Thursday, May 20, 2010

Pro at Con: How the Case of Adam Wheeler Educates Us

Perfect SAT scores; all A's at one of the nation's best prep schools; several books authored; research; volunteering. Who could believe that an 18-year-old has accomplished all that? You'd better believe it, because that is common for Harvard undergraduates, so common that many students with such a record are turned away. And Harvard admissions officers believed it, except that in the case of Adam Wheeler, they shouldn't have, because Mr. Wheeler only claimed to have this record.

The young man who turned up on Monday in the nation's consciousness was a spectacular con man, who forged letters of recommendation from professors he had never met, somehow managed to send faked SAT scores with his transfer application, fabricated a transcript from a school he never attended, won literary prizes based on plagiarized (stolen) papers, nearly was nominated as one of Harvard's recommended Rhodes and Fulbright nominees, and once kicked out of Harvard kept doing it—at Harvard's own mental health hospital and then as he attempted to transfer into Yale and Brown.


Except that there is much to believe here. Some will claim--and they may very well be right--that Mr. Wheeler is a disturbed sociopath, one for whom social values hold no meaning. Some would wonder about how Harvard's admissions department could possibly have done so very little checking. On blogs I have read people congratulating him for "sticking it to Harvard"—Harvard’s tribulations are gloated over by many who resent its domination—or for learning Wall Street lessons so well that he is sure to find his way to a lucrative field where such cons are rewarded.

But I also think this case raises the opportunity to look broadly and critically at an educational system that has such a focus on credentials and resumes that someone with a disorder like this might be plausible. Many students have inflated high school records, often massaged and managed with the complicity of parents, teachers, administrators, and college admission counselors. Many of our highest-achieving students, such as those chronicled by Alexandra Robbins’ shocking book The Overachievers, claim membership in clubs they never attend, spend years on activities that are meaningless to them, calculate which courses to take that will yield grade-point-averages above perfect. Students learn how to butter up their teachers, how to master test-taking, how to create an image of success that shows that they have mastered, in David Labaree's terms, How to Succeed in School without Really Learning.

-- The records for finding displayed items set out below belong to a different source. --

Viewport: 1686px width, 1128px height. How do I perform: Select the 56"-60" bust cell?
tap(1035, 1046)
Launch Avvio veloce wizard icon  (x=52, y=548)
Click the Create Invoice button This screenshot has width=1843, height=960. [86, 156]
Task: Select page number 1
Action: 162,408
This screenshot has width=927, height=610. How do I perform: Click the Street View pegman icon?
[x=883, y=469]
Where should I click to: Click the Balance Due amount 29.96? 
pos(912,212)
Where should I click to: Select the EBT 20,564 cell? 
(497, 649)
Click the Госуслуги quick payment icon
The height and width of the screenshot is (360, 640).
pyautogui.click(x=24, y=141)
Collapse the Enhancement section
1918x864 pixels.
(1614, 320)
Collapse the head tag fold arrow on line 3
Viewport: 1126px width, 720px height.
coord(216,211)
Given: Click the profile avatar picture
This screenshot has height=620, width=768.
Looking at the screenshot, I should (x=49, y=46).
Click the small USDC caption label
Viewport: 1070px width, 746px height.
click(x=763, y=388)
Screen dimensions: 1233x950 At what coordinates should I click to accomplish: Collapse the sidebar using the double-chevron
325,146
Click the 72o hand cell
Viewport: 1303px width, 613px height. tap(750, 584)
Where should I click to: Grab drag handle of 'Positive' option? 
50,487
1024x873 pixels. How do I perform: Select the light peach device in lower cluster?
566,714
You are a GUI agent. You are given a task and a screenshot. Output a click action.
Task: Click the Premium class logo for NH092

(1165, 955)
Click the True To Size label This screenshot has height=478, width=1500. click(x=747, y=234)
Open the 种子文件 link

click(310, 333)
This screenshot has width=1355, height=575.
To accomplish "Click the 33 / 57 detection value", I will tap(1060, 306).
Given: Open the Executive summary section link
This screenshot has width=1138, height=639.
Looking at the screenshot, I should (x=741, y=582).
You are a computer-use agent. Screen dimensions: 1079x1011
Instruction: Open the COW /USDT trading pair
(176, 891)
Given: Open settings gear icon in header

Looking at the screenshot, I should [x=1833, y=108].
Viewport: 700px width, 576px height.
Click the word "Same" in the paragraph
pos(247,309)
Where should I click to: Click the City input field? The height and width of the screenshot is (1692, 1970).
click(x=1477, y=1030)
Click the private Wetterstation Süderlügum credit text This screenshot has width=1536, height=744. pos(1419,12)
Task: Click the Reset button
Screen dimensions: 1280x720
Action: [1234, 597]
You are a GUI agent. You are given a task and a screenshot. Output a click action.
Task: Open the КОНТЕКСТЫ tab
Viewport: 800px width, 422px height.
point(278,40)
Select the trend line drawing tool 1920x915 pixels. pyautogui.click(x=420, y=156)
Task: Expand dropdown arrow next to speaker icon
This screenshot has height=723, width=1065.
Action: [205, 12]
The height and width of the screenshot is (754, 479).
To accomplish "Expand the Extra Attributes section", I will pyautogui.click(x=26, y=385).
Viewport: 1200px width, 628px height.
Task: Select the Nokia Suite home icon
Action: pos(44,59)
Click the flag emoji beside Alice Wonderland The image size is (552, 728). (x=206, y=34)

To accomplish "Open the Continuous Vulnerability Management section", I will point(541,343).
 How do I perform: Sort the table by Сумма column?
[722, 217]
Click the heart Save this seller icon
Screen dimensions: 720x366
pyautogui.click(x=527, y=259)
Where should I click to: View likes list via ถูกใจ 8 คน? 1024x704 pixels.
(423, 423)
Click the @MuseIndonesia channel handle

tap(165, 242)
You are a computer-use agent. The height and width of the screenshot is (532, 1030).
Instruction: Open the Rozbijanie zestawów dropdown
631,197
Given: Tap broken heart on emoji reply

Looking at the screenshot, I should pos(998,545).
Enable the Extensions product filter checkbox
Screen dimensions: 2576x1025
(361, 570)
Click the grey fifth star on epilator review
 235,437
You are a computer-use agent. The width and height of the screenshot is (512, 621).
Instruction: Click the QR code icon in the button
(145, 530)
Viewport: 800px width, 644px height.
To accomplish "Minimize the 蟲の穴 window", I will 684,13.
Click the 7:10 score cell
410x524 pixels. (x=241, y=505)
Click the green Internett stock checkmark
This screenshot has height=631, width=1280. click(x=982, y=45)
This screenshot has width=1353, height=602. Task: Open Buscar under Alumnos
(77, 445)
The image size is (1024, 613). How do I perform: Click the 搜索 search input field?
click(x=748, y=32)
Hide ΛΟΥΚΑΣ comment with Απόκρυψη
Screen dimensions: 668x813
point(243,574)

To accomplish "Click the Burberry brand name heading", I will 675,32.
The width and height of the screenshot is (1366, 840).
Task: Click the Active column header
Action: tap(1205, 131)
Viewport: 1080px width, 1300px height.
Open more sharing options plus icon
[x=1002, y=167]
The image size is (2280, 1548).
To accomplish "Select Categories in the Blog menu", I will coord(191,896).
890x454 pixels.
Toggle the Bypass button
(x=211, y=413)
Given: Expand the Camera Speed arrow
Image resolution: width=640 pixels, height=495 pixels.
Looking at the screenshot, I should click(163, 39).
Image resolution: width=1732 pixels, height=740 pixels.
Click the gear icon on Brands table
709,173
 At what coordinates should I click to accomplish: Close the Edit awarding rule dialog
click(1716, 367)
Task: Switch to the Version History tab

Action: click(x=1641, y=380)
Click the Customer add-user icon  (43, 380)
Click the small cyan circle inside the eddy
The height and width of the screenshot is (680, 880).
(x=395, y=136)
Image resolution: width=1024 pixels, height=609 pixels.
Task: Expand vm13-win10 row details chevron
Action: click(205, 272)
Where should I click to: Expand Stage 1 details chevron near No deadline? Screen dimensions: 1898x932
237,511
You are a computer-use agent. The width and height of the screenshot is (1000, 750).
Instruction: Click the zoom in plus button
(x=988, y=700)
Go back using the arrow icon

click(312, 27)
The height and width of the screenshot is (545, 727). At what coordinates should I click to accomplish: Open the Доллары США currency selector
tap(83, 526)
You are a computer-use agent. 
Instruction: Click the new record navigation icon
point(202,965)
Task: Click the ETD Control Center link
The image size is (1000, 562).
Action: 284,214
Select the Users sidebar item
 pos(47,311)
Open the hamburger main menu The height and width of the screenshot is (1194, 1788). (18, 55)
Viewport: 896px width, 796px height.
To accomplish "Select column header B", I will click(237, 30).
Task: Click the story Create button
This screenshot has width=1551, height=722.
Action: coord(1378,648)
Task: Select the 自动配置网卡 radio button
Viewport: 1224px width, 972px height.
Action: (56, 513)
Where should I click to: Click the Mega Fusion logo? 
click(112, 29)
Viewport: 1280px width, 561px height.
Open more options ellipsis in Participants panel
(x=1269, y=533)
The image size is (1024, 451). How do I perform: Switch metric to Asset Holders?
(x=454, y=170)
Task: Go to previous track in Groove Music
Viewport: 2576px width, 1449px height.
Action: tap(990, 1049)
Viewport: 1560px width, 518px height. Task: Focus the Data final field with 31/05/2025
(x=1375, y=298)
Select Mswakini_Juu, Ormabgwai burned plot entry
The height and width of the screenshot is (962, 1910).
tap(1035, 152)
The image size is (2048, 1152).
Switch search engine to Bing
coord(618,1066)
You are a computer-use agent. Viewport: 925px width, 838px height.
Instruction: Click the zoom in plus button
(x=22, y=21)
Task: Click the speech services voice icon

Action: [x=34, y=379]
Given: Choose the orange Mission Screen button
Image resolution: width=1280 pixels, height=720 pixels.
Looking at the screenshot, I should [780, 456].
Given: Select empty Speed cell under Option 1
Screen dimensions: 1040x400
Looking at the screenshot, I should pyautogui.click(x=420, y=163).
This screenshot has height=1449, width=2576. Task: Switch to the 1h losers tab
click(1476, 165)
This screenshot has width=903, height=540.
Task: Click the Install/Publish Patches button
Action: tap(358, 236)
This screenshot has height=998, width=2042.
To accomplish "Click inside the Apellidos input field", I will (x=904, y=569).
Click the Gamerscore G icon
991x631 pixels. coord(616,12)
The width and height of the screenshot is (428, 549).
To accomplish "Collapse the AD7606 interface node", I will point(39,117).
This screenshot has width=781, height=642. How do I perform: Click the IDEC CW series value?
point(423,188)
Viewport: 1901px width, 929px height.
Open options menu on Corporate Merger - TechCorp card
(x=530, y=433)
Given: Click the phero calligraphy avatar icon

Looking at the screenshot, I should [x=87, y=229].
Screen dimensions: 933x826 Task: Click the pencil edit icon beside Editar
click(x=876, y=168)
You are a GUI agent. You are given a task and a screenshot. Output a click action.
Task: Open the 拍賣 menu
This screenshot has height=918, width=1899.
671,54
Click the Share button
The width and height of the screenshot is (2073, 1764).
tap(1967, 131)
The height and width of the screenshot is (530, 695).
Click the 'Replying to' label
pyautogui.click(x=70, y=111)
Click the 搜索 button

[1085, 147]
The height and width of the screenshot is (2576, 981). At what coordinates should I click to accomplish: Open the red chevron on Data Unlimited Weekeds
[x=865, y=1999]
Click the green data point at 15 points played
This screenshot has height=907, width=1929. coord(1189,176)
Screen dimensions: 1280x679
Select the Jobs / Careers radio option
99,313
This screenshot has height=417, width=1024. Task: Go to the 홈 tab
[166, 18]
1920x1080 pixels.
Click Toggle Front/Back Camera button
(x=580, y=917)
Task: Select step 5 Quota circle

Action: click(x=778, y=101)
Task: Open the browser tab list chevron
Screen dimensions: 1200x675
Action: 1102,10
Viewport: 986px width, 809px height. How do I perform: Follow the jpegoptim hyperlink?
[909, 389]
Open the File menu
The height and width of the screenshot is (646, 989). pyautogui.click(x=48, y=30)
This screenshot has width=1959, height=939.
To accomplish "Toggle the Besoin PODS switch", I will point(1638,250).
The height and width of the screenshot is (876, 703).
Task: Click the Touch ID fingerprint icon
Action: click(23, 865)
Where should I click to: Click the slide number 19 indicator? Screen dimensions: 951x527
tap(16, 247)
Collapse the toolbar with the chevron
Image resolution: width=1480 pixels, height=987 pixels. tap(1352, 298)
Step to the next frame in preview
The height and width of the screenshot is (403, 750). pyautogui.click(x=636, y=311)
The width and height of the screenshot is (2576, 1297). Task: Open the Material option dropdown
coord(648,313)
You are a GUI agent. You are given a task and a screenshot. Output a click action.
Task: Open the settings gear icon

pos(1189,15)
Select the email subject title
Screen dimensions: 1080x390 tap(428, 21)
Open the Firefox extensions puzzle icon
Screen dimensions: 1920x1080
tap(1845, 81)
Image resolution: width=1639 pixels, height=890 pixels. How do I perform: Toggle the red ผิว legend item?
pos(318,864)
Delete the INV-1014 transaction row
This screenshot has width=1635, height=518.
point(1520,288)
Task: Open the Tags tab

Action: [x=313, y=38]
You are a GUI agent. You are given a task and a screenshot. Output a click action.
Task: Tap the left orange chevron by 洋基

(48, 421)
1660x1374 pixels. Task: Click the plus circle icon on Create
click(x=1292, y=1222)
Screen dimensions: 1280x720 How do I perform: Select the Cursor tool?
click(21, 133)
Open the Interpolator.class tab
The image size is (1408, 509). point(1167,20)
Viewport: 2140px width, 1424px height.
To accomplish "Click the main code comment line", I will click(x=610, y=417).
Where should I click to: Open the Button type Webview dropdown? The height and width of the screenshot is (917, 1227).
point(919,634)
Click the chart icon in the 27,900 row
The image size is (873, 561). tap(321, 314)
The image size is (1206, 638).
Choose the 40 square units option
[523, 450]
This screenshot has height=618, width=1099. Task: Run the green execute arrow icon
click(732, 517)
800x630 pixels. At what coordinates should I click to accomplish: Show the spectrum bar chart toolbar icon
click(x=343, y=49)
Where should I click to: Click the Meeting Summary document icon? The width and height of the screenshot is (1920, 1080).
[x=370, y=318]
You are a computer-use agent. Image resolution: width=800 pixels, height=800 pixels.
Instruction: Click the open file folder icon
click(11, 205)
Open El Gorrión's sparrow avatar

Success is what Mr. Wheeler portrayed, and success breeds success. Harvard and other highly (insanely) competitive schools are all about success. A credential from Harvard can set a person on a lifelong upward trajectory. If a person is to aim high, why not the highest? It is risky, but the risks are worth it, if what one seeks is the appearance of success. Such high-stakes competitions, from China’s millennial-long civil service examination to today’s SAT and pre-med courses, invite clever schemas to be one of the winners.

But it seems to me—okay, call me "idealistic"—that education is supposed to be about more than mere credentials and the appearance of success. To be sure, many students indeed learn, change, grow, mature at every level of schooling, but learning, content, growth, meaning are never part of our public discussion of education. When all around us we hear about graduation rates, the level of educational attainment, opportunities for combining high school and college credit (double credit!), grades, and other extrinsic measures, we have an environment that can easily grow a fraud. How can we tell the difference between a fraud and someone who similarly masters the image of success to impress? Impression management, performance, acting like a winner—these are some of the lessons our best schools inculcate, and students learn these lessons well.

But isn't there something else we want our students to learn? How can we set up an educational system that values the CONTENT of our learning, rather than a rush to get through the lessons? What do we want from all the schooling that costs us so much? The case of Adam Wheeler, con man extraordinaire, gives us a chance to learn something valuable. And that’s educational.